Lines from the line with "The height and width of the screenshot is (412, 792)." to the line with "Open the Totals" in the entries below, and only those, must be output exactly, with both ends included.

# [Excerpted records]
◆ ◆ ◆

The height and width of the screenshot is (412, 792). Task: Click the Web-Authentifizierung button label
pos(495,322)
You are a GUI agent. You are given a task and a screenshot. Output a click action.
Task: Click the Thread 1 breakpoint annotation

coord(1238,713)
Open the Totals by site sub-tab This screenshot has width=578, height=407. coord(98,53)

◆ ◆ ◆

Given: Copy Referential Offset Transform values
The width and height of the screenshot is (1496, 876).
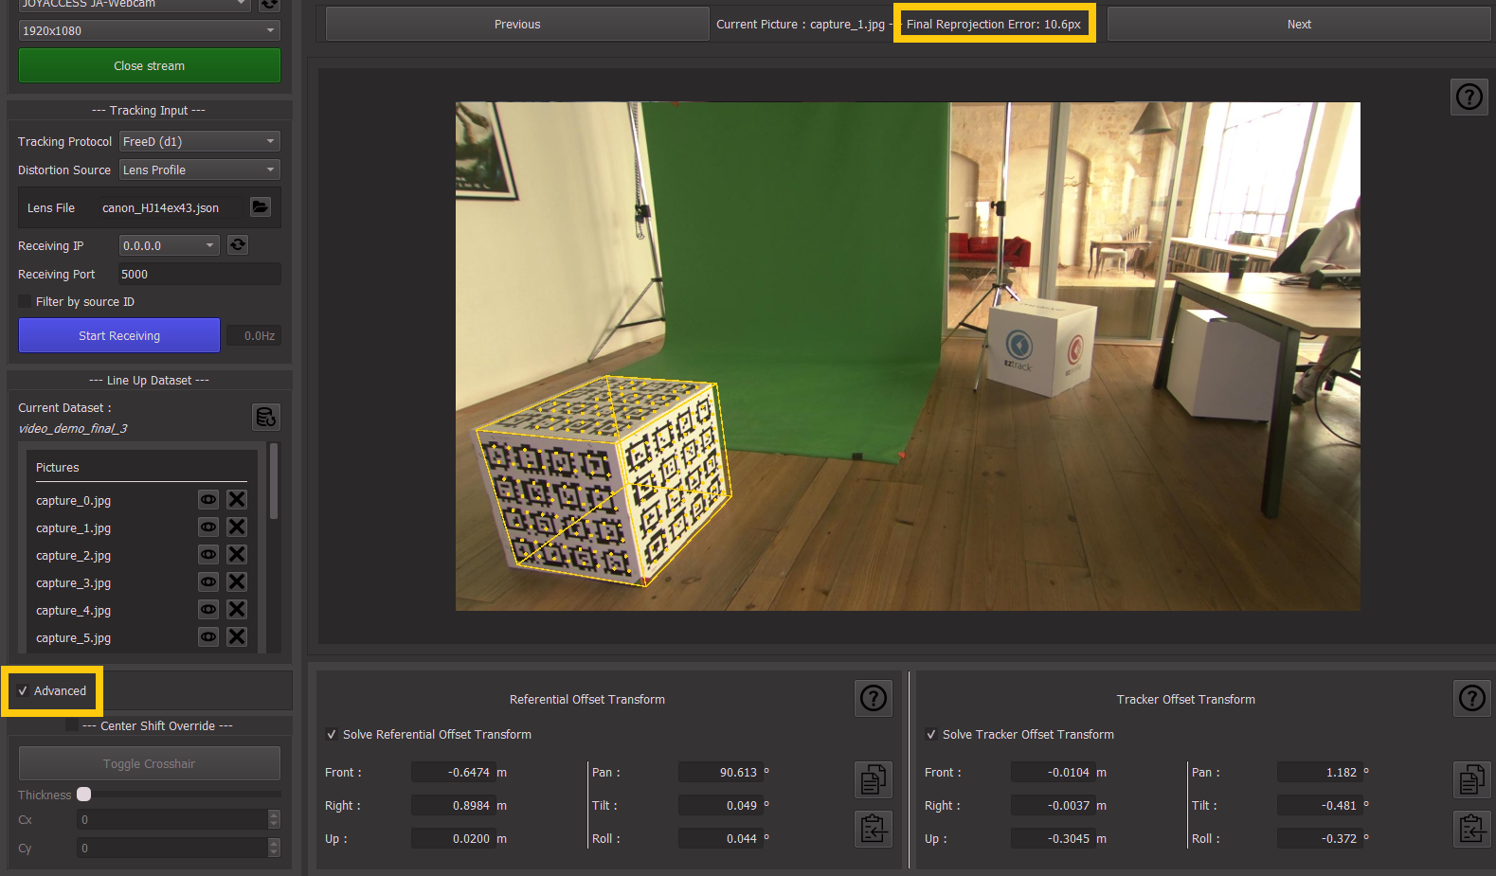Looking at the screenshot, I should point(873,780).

◆ ◆ ◆

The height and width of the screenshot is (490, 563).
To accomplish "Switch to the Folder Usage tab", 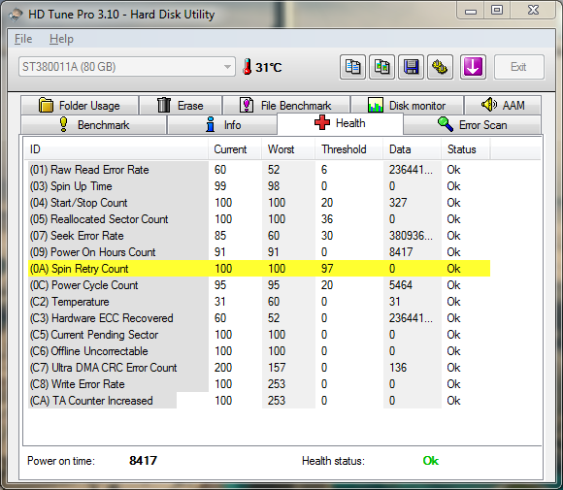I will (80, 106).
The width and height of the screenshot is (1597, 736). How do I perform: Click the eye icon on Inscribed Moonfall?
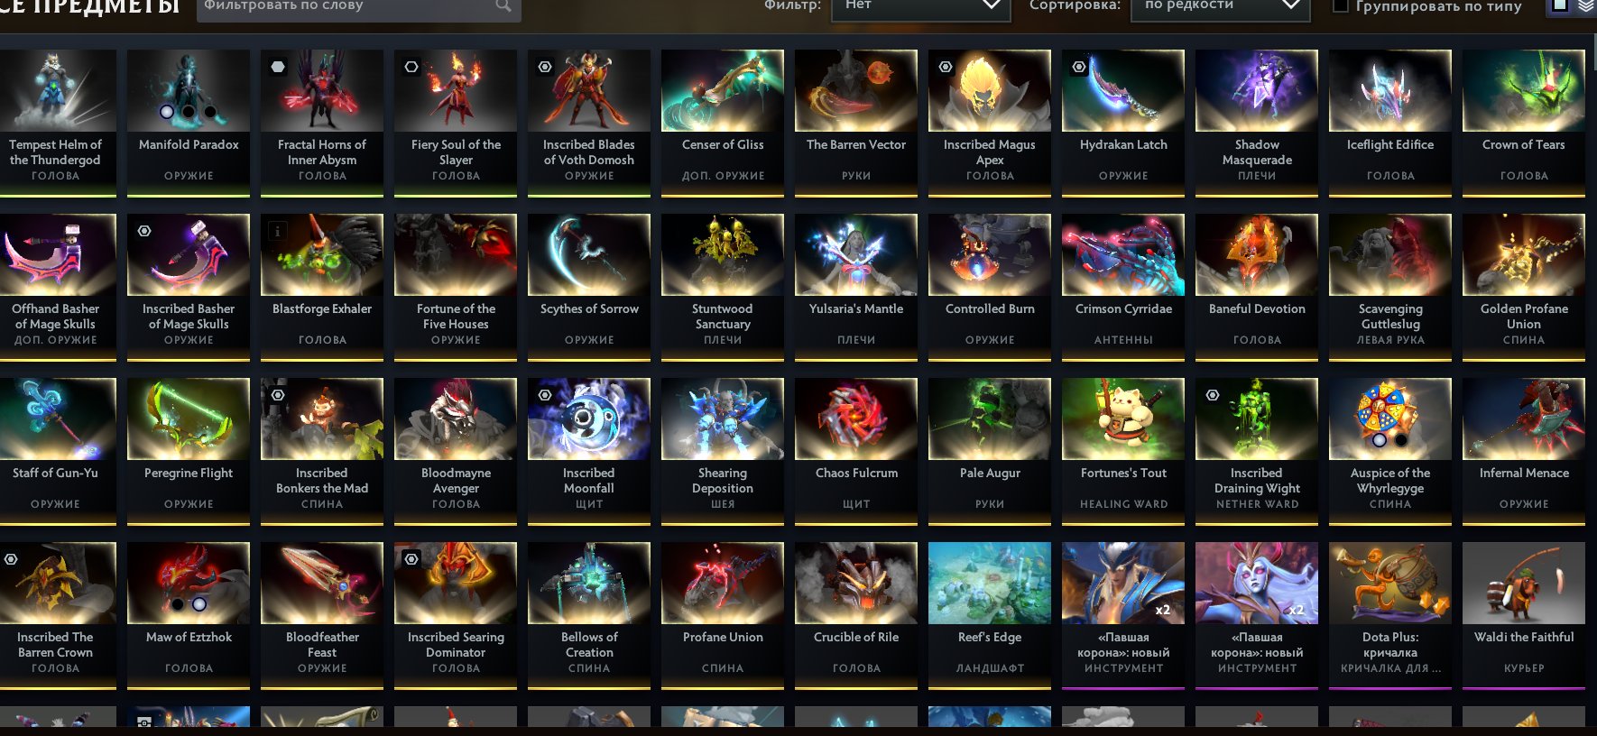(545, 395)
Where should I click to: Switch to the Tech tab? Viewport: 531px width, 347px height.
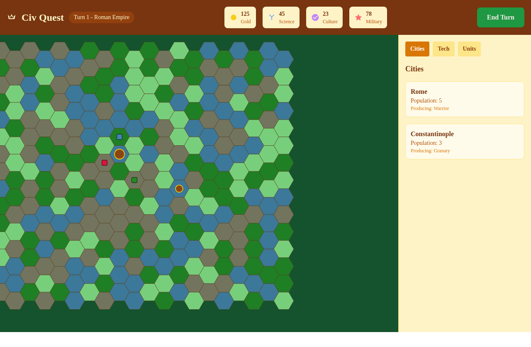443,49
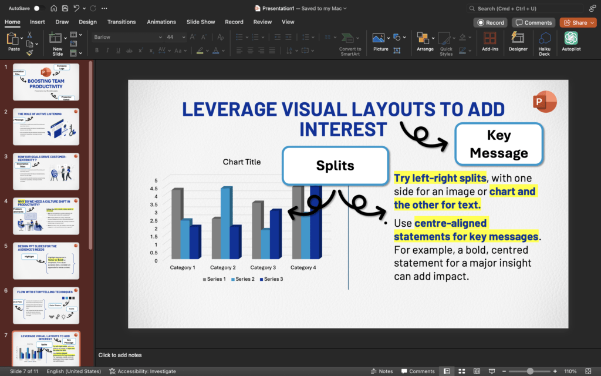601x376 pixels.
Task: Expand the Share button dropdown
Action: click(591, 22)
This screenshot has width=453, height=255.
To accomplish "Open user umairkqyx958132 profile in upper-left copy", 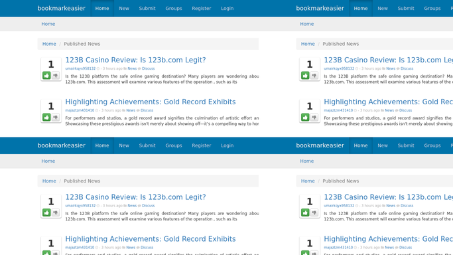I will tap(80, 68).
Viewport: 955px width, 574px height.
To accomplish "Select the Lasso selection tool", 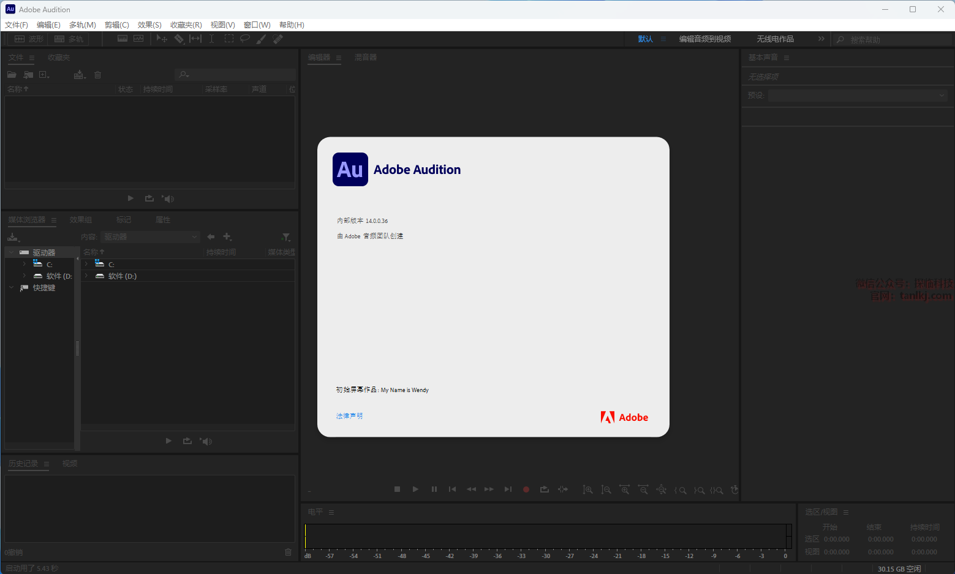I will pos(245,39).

◆ ◆ ◆

# [Your response]
The height and width of the screenshot is (412, 792). Task: Click the Web-Authentifizierung button label
pos(495,322)
You are a GUI agent. You are given a task and a screenshot. Output a click action.
Task: Click the Thread 1 breakpoint annotation

coord(1238,713)
Open the Totals by site sub-tab This screenshot has width=578, height=407. coord(98,53)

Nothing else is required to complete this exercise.